Тот, что сейчас был у неё на прицеле.

Всё так пугающе похоже - и непохоже - на то видение в монастыре. Как репетиция, как черновой набросок. Только теперь Фран точно известно, почему она ненавидит Роксахора. И за её спиной нет Принца. Когда-нибудь, встретив его наяву, Фран узнает о любви что-то ещё, очень важное. Тот первый урок она усвоила. Но вот что интересно: если благоговейное почтение и бесконечная сердечная признательность старому еретику превращают её в одержимое убийством орудие, что будет, когда она встретит свою настоящую страсть? Или не страстью измеряется подлинность любви? Обычно Фран гнала от себя подобные мысли, - они порождали в душе хаос и раздор, и вместе с ними приходила сила - неуправляемая, неистовая - и весьма сомнительно, что благая. Но сейчас...

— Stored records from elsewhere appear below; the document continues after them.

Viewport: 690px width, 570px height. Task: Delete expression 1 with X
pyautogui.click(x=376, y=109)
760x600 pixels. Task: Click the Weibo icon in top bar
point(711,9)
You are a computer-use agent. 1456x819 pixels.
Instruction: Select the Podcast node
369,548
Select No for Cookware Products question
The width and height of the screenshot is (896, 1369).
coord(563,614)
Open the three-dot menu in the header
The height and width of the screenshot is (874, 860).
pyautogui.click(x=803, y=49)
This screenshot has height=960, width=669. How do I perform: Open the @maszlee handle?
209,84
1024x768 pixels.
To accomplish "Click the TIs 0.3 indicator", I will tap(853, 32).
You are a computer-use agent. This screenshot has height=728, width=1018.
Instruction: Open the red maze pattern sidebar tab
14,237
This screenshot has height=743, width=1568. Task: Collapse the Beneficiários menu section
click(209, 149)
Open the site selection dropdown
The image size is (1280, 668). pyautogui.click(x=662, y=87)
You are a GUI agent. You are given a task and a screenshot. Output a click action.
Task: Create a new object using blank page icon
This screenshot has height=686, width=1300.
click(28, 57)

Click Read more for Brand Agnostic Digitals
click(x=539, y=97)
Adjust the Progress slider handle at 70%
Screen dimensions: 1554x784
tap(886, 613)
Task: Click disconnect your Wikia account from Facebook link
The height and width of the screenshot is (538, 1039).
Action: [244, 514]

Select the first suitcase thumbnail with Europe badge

Самое время подумать о любви, да. Ощущения говорили Фран, что пожелай она прислушаться к нечаянному гостю, её представления об этом предмете никогда не будут прежними. И в этом, вероятно, Энтреа более искушён. Но нет - пусть это и жизненно важный вопрос, отвратительно думать о том, чтоб иметь хоть какое-то дело с насильником в собственной голове. Может, он ей и брат - но не товарищ. И даже уже не важно, кто из них Змей - Роксахор заплатит свой долг - и весь Восток вздохнёт свободно.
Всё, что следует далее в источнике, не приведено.